Newbold Verdon Hall was an 18th-century country house, later a farmhouse, in the village of Newbold Verdon, Leicestershire, England. It is a Grade I listed building.

The house was built for Nathaniel Crew, 3rd Baron Crew, Bishop of Durham, but has been modified and extended several times since then. It is constructed of brick with ashlar dressings and has a large, hipped, plain tiled roof with a flat top. It is built to a 2-storey double pile plan of 5 by 3 bays with a basement and attic. It is approached from the end of the village main street through a forecourt with 3 pavilions (formerly 4) in the corners and was originally surrounded by a wide moat.

==History==
Sir Thomas Crewe, Speaker of the House of Commons, had purchased the estate in 1625, after which it was passed down to Nathaniel Crew, who died in 1721 with no children. He left the estate to his great-nephew James Montagu, MP for Chippenham and Camelford.

James made many improvements to the house and grounds. On his death in 1748 the property passed to his cousin, the diplomat Sir Edward Wortley-Montagu, MP of Wortley Hall, Yorkshire. He died in 1761 and his wife, the celebrated writer Lady Mary Wortley Montagu, a year later, left Newbold Verdon (but no money) to their errant son, the traveller Edward Wortley Montagu.

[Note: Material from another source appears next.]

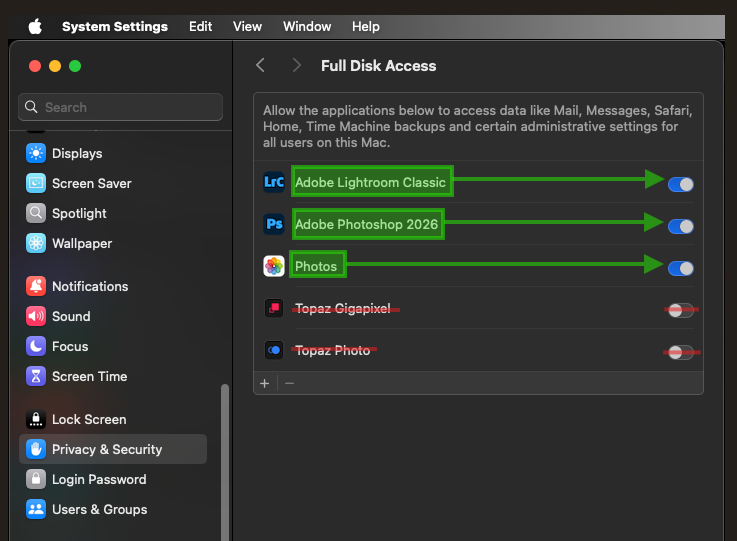
Task: Open Wallpaper settings in the sidebar
Action: [x=82, y=243]
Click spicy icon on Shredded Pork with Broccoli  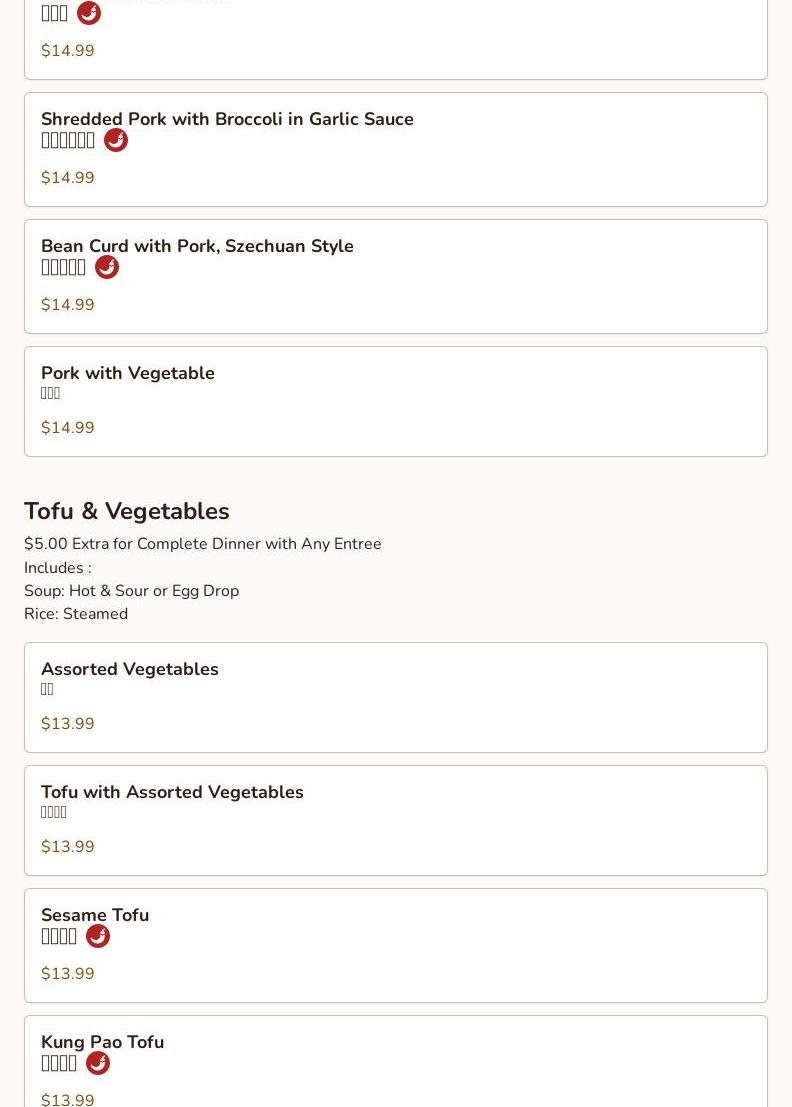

He sold the house in 1767 to pay his gambling debts and moved to live in the Middle East. The house was afterwards owned by the Cradock-Hartopp family until the 20th century.

By the 19th century, however, the building was being used as a rented farmhouse and renamed Hall Farm. In 1965 it belonged in turn to Mr. J.G. Selkirk and his son Ian.